04.14.2010 0

Dodd Never Goes Against the Family

By Bill Wilson

Putting Chris Dodd in charge of writing the financial “reform” bill is like calling in Don Corleone to write an anti-crime bill. To expect anything but a whitewash that protects the real criminals is naïve at best.

In brief, Dodd is without a doubt the most corrupt individual to ever sit in the U.S. Senate, and that’s saying something. Not only did he craft a bailout for Countrywide Financial after receiving generous mortgages through a VIP program, he was the top recipient of campaign donations from Fannie Mae and Freddie Mac employees and political action committees while he repeatedly stood in the way of attempts to rein in the failing mortgage giants.

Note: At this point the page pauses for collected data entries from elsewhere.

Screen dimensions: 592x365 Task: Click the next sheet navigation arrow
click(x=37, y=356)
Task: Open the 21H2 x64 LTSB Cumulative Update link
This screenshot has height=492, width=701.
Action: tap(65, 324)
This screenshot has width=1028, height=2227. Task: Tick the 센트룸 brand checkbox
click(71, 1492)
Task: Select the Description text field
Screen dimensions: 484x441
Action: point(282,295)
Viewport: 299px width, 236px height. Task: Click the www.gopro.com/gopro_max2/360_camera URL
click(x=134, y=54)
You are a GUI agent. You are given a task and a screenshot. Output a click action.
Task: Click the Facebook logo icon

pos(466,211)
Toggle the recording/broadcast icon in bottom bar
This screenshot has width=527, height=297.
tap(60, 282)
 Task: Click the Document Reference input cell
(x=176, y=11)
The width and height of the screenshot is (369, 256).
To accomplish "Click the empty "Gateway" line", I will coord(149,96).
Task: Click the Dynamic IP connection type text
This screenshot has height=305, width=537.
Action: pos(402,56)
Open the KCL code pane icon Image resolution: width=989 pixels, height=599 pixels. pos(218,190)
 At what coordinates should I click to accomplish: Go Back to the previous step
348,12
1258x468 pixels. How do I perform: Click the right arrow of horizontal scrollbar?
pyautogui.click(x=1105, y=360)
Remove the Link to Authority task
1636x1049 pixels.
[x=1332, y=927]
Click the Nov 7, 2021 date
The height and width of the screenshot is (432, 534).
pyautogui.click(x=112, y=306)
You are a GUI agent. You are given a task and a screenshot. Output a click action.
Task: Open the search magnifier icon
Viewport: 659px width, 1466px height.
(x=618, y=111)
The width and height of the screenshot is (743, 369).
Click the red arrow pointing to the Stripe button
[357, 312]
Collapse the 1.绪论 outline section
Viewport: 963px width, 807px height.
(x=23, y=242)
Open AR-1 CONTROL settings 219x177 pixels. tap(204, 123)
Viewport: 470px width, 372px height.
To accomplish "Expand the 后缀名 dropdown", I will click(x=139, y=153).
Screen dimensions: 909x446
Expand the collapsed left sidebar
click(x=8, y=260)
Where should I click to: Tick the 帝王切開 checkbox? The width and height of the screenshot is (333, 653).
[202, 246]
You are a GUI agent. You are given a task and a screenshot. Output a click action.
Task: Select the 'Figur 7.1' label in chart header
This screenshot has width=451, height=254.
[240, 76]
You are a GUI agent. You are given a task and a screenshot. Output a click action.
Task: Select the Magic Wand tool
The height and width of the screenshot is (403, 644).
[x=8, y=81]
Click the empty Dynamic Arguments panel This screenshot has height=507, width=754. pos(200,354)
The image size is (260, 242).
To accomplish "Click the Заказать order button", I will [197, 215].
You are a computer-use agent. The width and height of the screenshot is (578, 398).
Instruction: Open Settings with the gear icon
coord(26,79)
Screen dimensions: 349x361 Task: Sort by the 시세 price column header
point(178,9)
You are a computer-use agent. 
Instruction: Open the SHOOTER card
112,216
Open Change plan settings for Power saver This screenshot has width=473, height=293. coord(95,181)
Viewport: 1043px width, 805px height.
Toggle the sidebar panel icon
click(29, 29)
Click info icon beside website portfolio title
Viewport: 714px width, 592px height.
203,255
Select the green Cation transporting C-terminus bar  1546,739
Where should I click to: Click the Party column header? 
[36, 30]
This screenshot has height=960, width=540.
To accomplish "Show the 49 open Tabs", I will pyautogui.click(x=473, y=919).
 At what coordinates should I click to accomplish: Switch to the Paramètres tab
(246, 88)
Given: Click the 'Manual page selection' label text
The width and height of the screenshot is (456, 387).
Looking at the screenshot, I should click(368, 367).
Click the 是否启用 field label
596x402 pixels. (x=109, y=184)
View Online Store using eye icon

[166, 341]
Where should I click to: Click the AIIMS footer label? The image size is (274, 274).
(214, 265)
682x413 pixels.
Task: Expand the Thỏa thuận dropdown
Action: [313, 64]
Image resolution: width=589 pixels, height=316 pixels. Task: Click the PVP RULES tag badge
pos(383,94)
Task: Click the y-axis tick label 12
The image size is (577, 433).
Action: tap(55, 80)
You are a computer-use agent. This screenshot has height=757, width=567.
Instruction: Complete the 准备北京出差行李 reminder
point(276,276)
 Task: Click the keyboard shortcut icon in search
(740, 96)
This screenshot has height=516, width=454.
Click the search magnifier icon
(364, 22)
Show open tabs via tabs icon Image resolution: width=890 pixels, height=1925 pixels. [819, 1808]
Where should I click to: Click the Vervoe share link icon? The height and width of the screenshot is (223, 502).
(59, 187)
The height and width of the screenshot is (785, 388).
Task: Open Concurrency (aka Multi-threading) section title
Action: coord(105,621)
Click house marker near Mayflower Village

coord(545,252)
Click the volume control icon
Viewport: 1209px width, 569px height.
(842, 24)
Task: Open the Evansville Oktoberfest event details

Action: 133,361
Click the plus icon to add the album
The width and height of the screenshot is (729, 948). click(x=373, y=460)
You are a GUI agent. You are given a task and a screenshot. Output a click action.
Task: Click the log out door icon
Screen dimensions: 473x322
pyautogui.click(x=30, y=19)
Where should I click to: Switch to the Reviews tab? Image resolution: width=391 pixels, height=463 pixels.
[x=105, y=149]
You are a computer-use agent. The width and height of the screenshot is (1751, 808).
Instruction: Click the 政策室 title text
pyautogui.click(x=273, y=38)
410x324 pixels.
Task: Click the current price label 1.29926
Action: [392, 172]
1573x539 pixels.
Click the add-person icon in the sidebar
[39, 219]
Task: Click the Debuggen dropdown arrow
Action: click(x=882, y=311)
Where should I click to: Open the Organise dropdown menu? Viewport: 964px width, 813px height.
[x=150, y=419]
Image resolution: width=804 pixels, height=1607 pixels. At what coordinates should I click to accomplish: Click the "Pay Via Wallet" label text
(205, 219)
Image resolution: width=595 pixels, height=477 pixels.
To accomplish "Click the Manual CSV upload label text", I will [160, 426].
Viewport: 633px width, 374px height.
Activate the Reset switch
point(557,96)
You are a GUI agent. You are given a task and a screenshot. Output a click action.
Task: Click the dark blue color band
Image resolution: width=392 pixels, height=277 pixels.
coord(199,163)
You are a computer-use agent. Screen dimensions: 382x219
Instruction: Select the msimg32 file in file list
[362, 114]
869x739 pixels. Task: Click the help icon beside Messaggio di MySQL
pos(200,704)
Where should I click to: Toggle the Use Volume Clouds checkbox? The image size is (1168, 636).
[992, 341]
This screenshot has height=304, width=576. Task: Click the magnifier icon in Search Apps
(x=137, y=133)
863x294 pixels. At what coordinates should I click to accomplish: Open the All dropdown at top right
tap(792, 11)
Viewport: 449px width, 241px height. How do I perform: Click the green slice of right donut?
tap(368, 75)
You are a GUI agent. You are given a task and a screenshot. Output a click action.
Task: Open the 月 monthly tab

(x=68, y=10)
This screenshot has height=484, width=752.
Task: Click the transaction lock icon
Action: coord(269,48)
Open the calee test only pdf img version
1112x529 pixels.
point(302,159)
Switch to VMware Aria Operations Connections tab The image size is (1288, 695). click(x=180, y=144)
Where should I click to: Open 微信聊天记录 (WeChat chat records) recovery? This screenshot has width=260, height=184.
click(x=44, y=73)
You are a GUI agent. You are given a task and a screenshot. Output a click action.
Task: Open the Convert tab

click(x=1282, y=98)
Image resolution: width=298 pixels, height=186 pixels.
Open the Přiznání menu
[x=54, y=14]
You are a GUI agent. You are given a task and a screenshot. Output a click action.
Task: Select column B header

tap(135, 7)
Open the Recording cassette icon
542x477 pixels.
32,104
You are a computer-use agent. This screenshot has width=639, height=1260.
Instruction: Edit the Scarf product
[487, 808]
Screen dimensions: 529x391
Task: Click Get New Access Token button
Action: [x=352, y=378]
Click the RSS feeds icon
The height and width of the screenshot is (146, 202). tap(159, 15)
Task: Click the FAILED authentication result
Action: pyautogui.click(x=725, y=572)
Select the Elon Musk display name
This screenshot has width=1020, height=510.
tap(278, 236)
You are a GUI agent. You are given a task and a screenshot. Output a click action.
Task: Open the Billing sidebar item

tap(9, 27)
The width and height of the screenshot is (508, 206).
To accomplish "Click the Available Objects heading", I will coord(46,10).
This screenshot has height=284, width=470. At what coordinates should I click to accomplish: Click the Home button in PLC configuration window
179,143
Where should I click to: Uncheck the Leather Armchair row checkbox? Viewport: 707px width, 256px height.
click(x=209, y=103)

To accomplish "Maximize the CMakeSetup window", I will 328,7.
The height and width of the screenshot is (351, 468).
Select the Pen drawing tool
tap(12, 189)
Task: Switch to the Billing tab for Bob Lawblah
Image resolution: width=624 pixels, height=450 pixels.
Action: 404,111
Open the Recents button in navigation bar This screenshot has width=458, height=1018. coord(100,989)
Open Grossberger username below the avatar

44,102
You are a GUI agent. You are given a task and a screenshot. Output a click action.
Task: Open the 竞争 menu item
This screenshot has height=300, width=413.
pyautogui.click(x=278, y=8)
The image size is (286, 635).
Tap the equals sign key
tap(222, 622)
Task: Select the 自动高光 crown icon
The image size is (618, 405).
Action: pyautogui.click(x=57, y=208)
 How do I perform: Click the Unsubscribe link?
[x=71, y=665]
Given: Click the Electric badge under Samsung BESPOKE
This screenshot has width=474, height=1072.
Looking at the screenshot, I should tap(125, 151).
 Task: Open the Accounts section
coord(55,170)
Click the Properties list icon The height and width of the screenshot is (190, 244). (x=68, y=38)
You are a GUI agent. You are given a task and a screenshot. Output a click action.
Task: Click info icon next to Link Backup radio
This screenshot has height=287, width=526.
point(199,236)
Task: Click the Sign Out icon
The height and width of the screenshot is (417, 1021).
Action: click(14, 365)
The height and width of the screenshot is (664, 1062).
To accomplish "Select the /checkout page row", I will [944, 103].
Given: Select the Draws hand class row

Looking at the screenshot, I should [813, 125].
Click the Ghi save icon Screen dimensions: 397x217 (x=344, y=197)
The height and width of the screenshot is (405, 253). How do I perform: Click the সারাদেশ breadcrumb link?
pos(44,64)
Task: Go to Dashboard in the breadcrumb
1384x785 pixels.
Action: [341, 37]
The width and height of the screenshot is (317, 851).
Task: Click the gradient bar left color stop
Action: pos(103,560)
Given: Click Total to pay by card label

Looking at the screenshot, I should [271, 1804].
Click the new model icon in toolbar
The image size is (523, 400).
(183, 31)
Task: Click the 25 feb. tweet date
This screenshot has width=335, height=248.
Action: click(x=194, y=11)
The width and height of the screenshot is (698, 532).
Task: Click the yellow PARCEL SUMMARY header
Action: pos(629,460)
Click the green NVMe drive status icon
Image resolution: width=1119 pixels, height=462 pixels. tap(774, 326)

To even let Dodd have the power to put a period in this bill — which purports to solve the financial crisis that he helped to cause — is disgusting.

But in many ways, Dodd’s role in Congress’ latest takeover of the financial system is fitting, since the “reform” bill itself does nothing to hold accountable the actual culprits of the financial crisis, including members of Congress:

1) It does not repeal the failed social policy to put people into homes they could not afford, in particular Clinton era regulations executing the Community Reinvestment Act that strong-armed banks into giving loans to low-income Americans;

2) It fails to rein in the Federal Reserve, whose easy money policies and lower-than-justified interest rates accommodated the housing bubble as it blew up, and then when it popped bailed it out with a $1.25 trillion bailout to investors who bought mortgage-backed securities;

3) It leaves the federal government in complete control of the GSE’s Fannie Mae and Freddie Mac, who through the securitization of $4.7 trillion in mortgages and the mislabeling of Alt-A and subprime mortgages as prime spread the crisis like plague rats throughout the entire world.

In short, the Dodd bill does nothing at all to address the root causes of the crisis, all of which government created, as ALG News has previously reported. What it does instead merely amounts to a distraction from the real crimes that took place at considerable cost to taxpayers.

Although the system has been described as too-big-to-fail, in many ways it was designed to fail. And Chris Dodd now wants to institutionalize that failure — by leaving in place the government institutions, regulations, and policies that caused it.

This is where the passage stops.